Low inventory sends LA signed contracts down again

“New listings entering the market continue to be anemic”: Elliman report

Los Angeles /
Mar.March 03, 2022 01:30 PM
(iStock)

L.A.’s market is hot, inventory is low and — for the third month in a row — signed contracts are down.

Single family home signings in February fell nearly 12 percent compared to a year earlier in a key swath of the Los Angeles market, according to a report published on Thursday by the appraiser Jonathan Miller.

“The story generally is that new listings entering the market continue to be anemic, especially as you skew to the higher end of the market,” Miller said. “The challenge of this market countries to be that inventory is simply not available.”

Last month saw 3,251 new signed contracts in Miller’s focus area, which stretches from Downtown to the Westside. That was down from 3,681 in February 2021 and marked the third straight month of year-over-year drops: January year-over-year signings were down by nearly 18 percent, and December year-over-year signings fell by nearly 17 percent.

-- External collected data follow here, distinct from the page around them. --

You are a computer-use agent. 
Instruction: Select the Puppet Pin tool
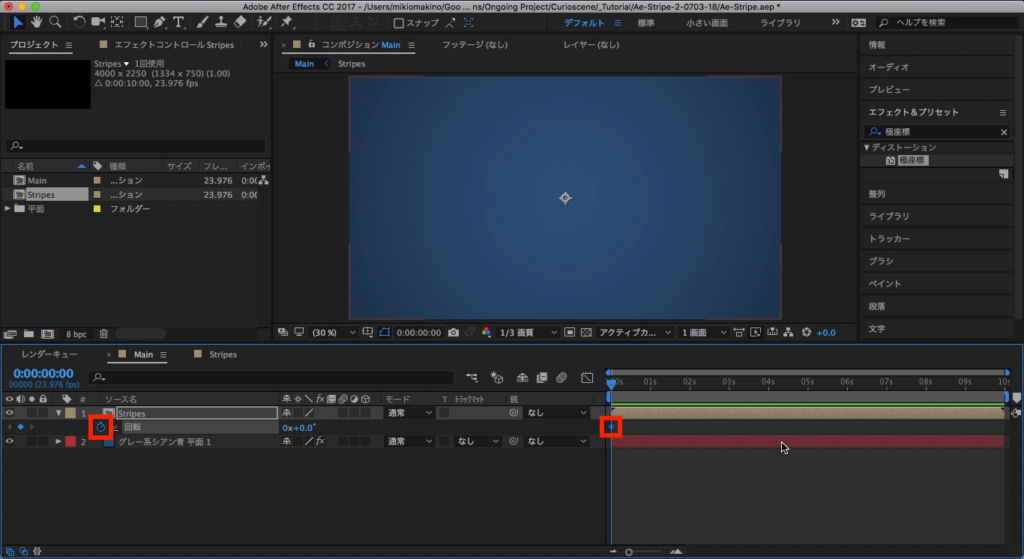(x=287, y=22)
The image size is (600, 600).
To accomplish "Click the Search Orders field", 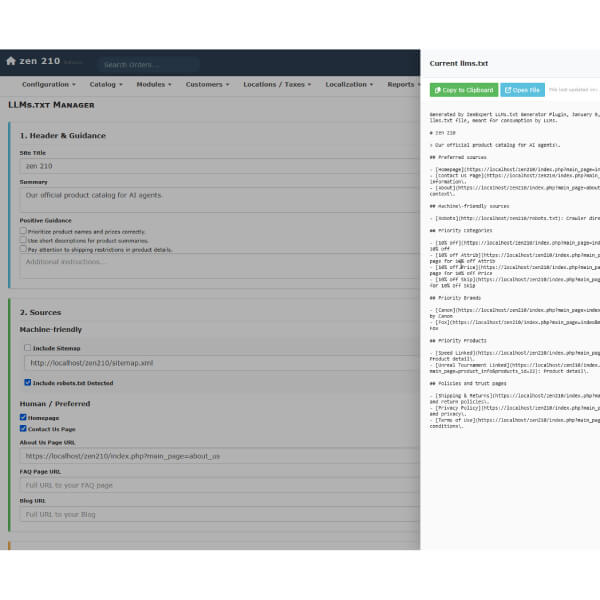I will [x=150, y=64].
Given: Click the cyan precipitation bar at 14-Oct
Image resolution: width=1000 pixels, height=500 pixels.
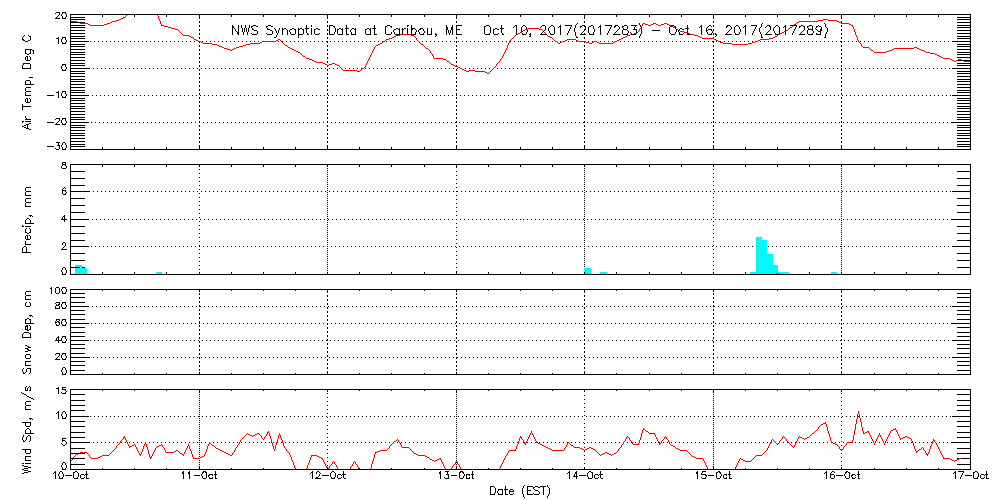Looking at the screenshot, I should tap(588, 270).
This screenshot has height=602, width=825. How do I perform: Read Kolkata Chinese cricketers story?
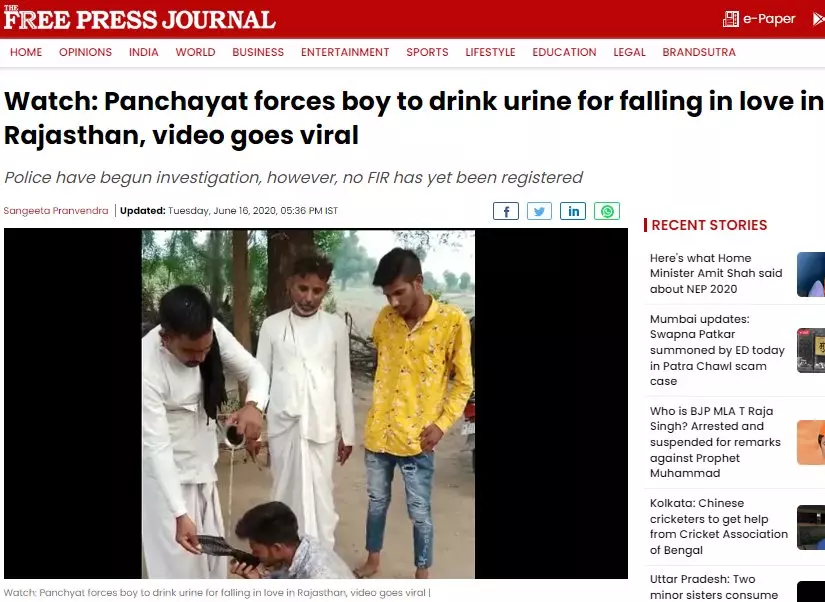719,526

The reason for the year-over-year dips, Miller said, has remained the same: Southern California housing inventory remains far overmatched by demand. But looked at with a longer view, L.A.’s market is still relatively active — the number of signed contracts last month was higher than the number two years ago, just before the pandemic took hold.

The strong economy of the past couple years — and historically low interest rates —accelerated demand for single-family homes, exacerbating the inventory mismatch to send prices soaring. Miller said he expects L.A.’s market, where supply is dramatically low, to remain tight even after the Federal Reserve begins implementing quarterly rate hikes, which it is widely expected to do this month.

“It takes the edge off,” Miller said of the expected hikes — but don’t expect a dramatic shift: “In Southern California, essentially, bidding wars are 40 to 60 percent of all sales. Is the market really slow if the bidding wars drop to 20 to 30 percent?”

In the new report, L.A. County signed contracts on homes priced between $500,000 and $700,000 fell by nearly 35 percent; contracts on homes priced between $2 million and $5 million fell by 18 percent; and contracts on homes priced between $900,000 and $1 million increased by nine percent. New single family listings in L.A. County were virtually flat compared to a year earlier, while new condo listings were down by 28 percent. Year-over-year signed contracts on condos were also down.

Year-over-year signed contracts in Orange County, home to among the country’s hottest residential markets, fell by 27 percent, from 1,530 in February 2021 to 1,120 last month.